MPs want issues such as air quality, waste, water, soil and to be subject to five yearly reports – similarly to the UK’s carbon budgets.

These goals would be measured and enforced by an Environmental Enforcement and Audit Office (EEAO), that would ensure functions carried out by EU institutions are maintained post-Brexit, according to the cross-party Environmental Audit Committee (EAC).

The recommendations are part of a wide-ranging report published today (24 July) which outlines ways the Government can achieve the objectives set out in the 25-Year Environment Plan.

EAC Chair Mary Creagh said: “If we want a world-leading environment we need a world-leading environmental watchdog. But in recent months the Government has been referred to the EU’s highest court for failing to tackle illegal levels of air pollution in the UK. We are facing a biodiversity crisis and risk losing iconic species like the hedgehog.

“The Government’s 25 Year Plan is high on ambitions, but low on milestones. The Government has more experience of getting rid of environmental watchdogs than of setting them up.”

Body with teeth

Ministers have promised to create a new environmental watchdog when the UK leaves the EU, but green campaigners warn that the Government’s draft plans would leave the body without the power to adequately enforce green laws.

In a hearing with the Liaison Committee in Westminster last week, Theresa May refused to be drawn on whether the watchdog would be able to prosecute the Government for environmental breaches.

But in today’s report, MPs claim such a body such have the power take the Government and other public bodies to court where standards are breached. It should also oversee all public authorities and have the authority to initiate its own investigations that can be adjudicated by the courts, the report claims.

MPs insist the body must be overseen by Parliament to guarantee its independence from Government and prevent its budget being cut in future.

Welcoming today’s report, Aldersgate Group’s executive director Nick Molho said: “Contrary to a common misconception, an ambitious, well-designed and properly enforced environmental regulatory framework will deliver significant economic benefits by supporting investment in more innovative and efficient business practices, increasing private sector investment to improve the state of the natural environment and providing a level playing field for businesses across the economy.
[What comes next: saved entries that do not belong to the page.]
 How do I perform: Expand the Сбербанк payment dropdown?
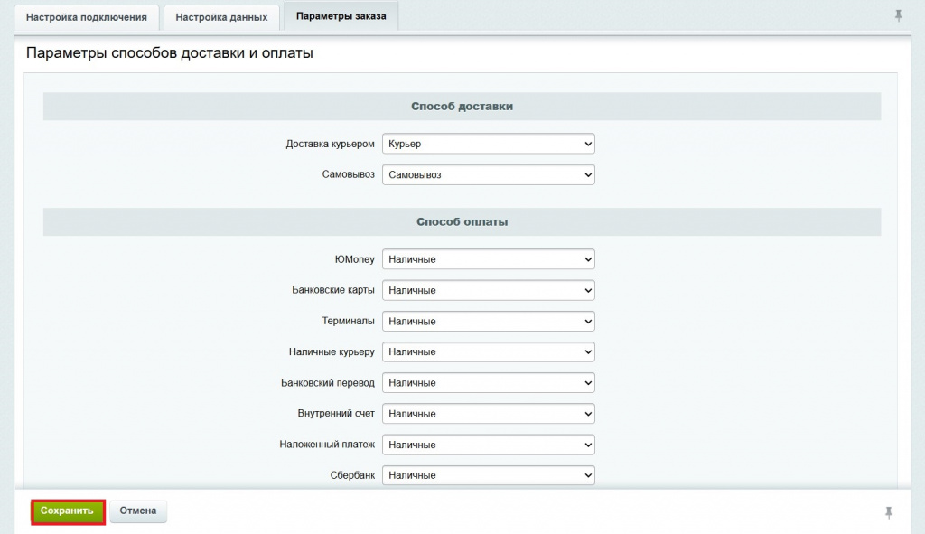pos(488,475)
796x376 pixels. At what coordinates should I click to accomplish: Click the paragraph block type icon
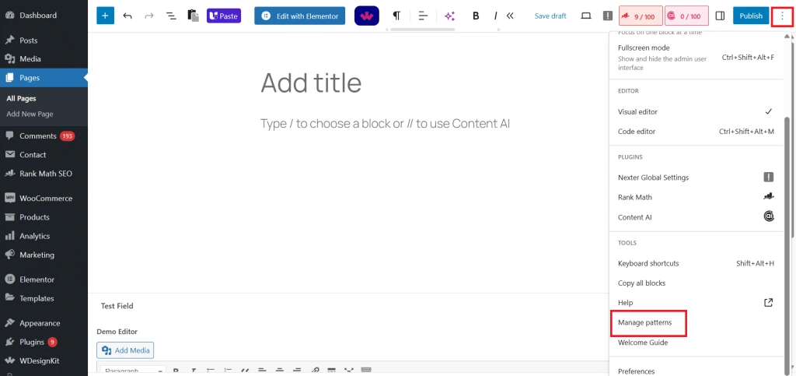396,16
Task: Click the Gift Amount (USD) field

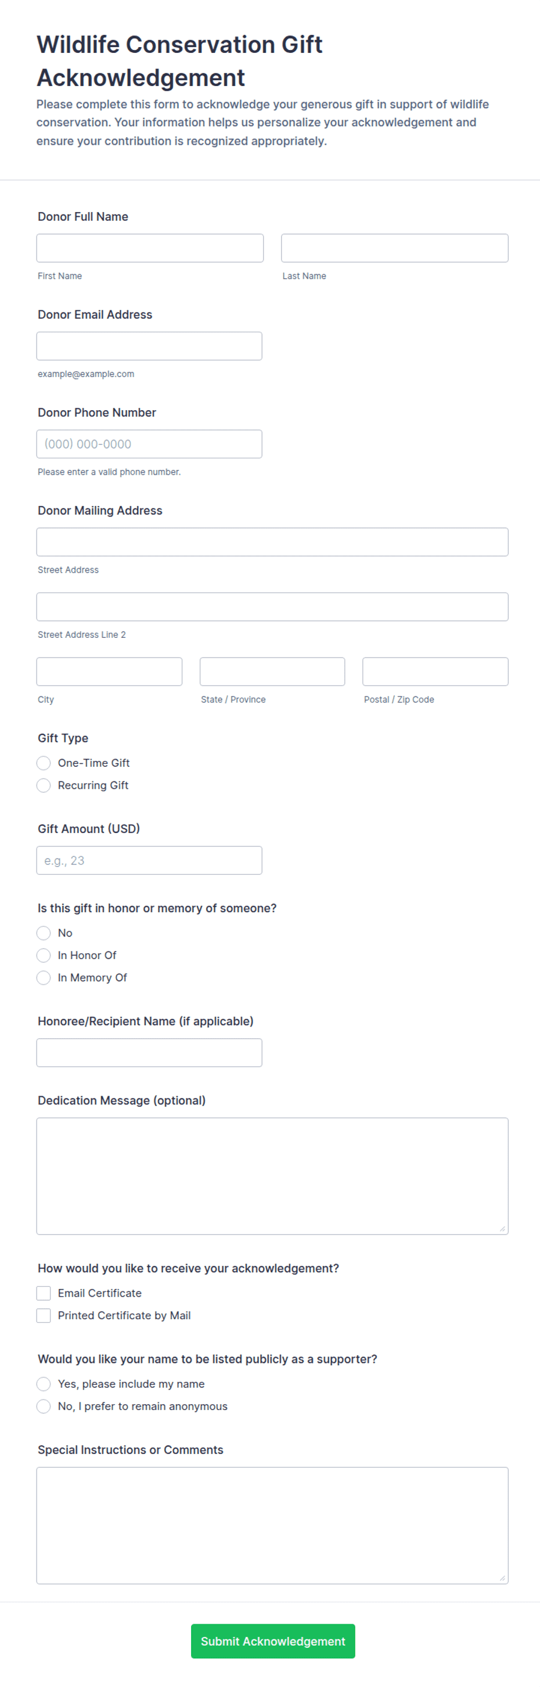Action: tap(149, 861)
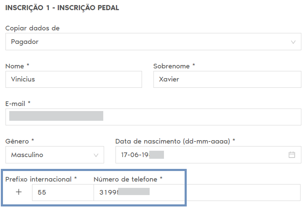Open the Gênero dropdown chevron

(x=96, y=155)
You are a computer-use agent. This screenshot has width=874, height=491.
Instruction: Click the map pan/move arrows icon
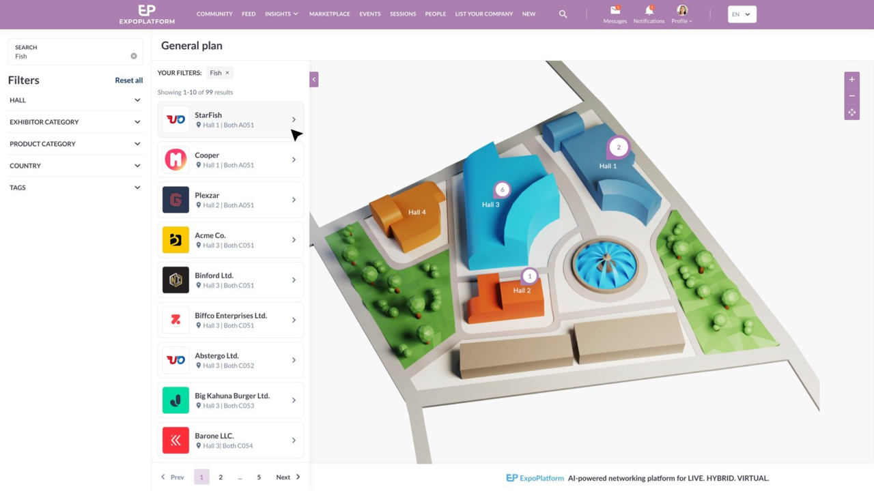point(851,113)
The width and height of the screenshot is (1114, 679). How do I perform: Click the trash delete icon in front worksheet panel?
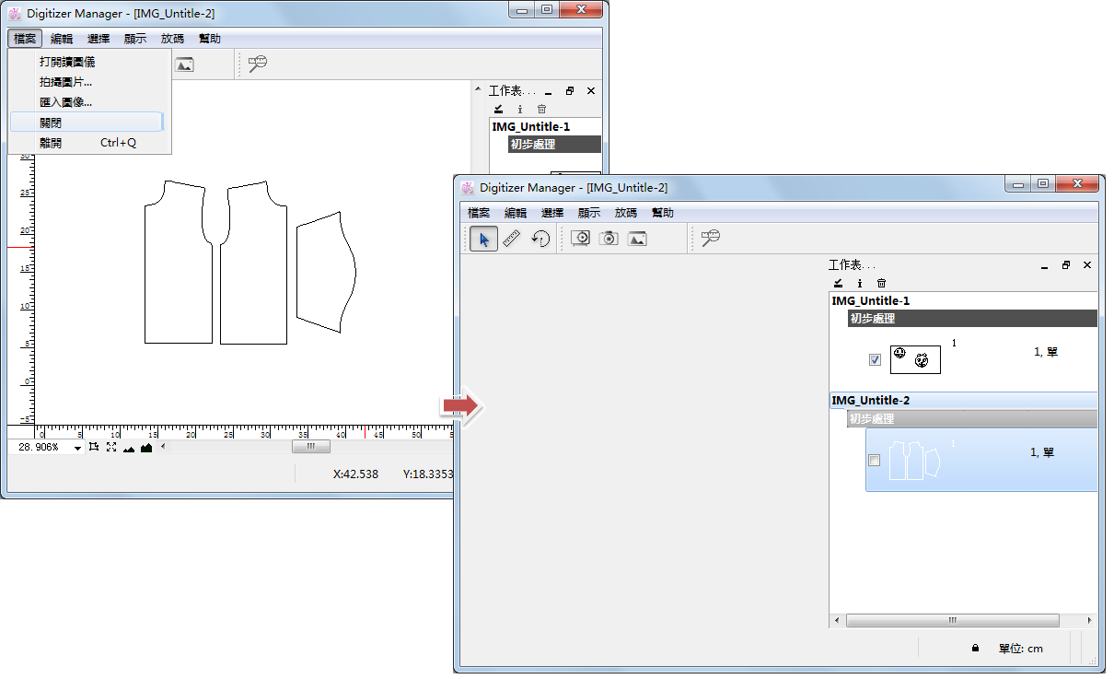(x=881, y=284)
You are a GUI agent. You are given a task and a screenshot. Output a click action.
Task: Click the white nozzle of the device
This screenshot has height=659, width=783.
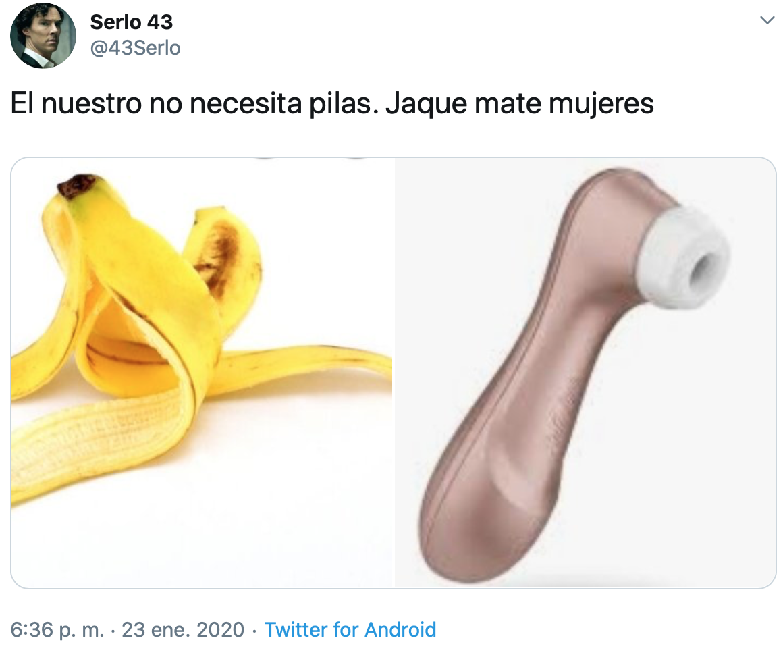(x=684, y=257)
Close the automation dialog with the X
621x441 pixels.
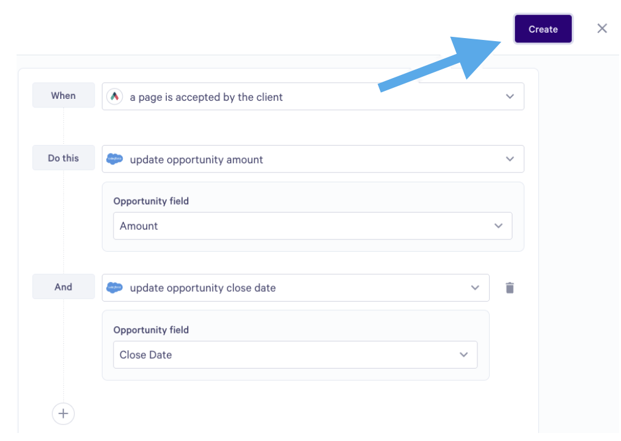pos(602,28)
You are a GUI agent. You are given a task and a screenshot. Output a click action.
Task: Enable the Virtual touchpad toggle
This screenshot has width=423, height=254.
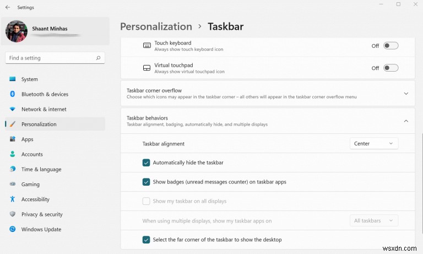[391, 68]
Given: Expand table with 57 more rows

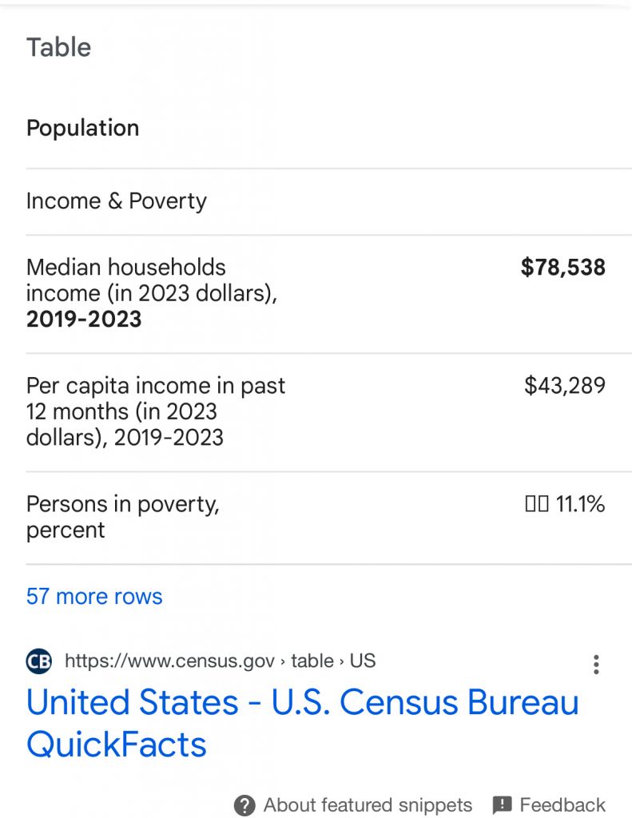Looking at the screenshot, I should (94, 597).
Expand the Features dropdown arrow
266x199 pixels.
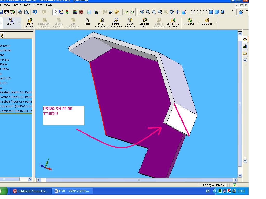(198, 23)
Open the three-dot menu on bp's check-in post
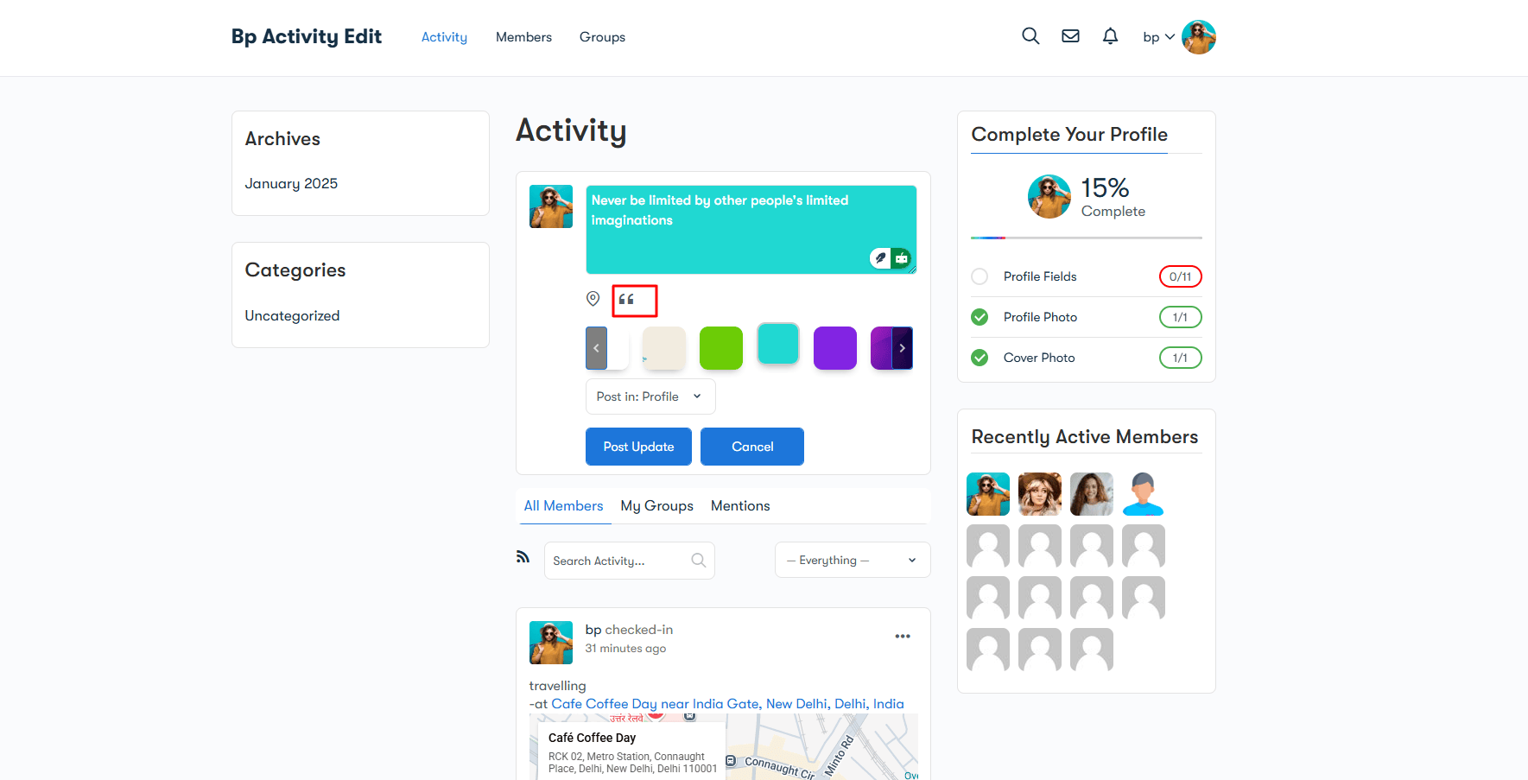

“The EAC rightly highlights that the Government’s initial proposals for the governance body must be strengthened to ensure environmental protections are maintained after Brexit, particularly in terms of enforcement where the new body must have the power to take legal action against the Government as a last resort.

“It is also right to emphasise the importance of the body directly overseeing all public bodies, as well as ensuring its independence by being accountable to and funded by Parliament in a similar way to the National Audit Office (NAO). This will ensure that the body is a truly world-leading institution as the Government desires.”